Exercise requirements =
Report each line of the entries that contains the word "arrow", copied in full.

Data shown =
▬▬▬▬▬▬▬▬▬▬

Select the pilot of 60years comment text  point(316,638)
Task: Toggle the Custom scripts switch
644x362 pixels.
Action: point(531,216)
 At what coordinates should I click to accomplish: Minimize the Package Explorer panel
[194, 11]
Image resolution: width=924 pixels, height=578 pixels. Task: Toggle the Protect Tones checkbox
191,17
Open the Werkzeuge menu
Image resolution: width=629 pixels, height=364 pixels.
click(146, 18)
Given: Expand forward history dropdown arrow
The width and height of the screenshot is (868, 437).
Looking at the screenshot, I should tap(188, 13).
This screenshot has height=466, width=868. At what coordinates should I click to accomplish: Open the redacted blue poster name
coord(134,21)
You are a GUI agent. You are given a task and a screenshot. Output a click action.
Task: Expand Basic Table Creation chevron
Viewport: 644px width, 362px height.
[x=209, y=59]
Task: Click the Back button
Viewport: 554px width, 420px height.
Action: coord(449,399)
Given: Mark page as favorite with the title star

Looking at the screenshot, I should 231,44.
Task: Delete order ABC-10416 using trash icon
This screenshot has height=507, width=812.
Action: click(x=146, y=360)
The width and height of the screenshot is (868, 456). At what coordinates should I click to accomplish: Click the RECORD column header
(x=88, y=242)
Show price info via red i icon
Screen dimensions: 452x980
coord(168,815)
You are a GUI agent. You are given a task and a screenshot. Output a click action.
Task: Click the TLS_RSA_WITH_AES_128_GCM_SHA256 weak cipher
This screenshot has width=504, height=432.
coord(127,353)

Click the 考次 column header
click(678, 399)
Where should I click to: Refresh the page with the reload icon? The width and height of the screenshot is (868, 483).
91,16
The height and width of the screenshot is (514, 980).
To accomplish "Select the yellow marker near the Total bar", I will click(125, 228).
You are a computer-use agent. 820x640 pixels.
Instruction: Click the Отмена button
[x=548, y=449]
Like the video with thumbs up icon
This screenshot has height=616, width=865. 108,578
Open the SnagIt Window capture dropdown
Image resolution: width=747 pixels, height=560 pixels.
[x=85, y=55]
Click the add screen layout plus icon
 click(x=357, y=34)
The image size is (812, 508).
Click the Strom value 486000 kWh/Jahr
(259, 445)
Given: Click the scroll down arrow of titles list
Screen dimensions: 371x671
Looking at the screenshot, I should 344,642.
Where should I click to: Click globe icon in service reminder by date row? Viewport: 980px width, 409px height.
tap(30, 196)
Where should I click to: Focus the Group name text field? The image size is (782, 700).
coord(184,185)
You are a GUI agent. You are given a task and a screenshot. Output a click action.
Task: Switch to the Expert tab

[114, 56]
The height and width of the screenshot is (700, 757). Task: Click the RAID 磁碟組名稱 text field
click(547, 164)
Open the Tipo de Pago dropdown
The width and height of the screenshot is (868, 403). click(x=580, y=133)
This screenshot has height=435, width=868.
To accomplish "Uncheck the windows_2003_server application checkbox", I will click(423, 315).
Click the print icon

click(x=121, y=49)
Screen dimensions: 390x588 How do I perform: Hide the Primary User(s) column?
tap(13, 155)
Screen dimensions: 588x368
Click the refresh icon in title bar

▬▬▬▬▬▬▬▬▬▬

Task result =
Given: Expand forward history dropdown arrow
Given: Click the scroll down arrow of titles list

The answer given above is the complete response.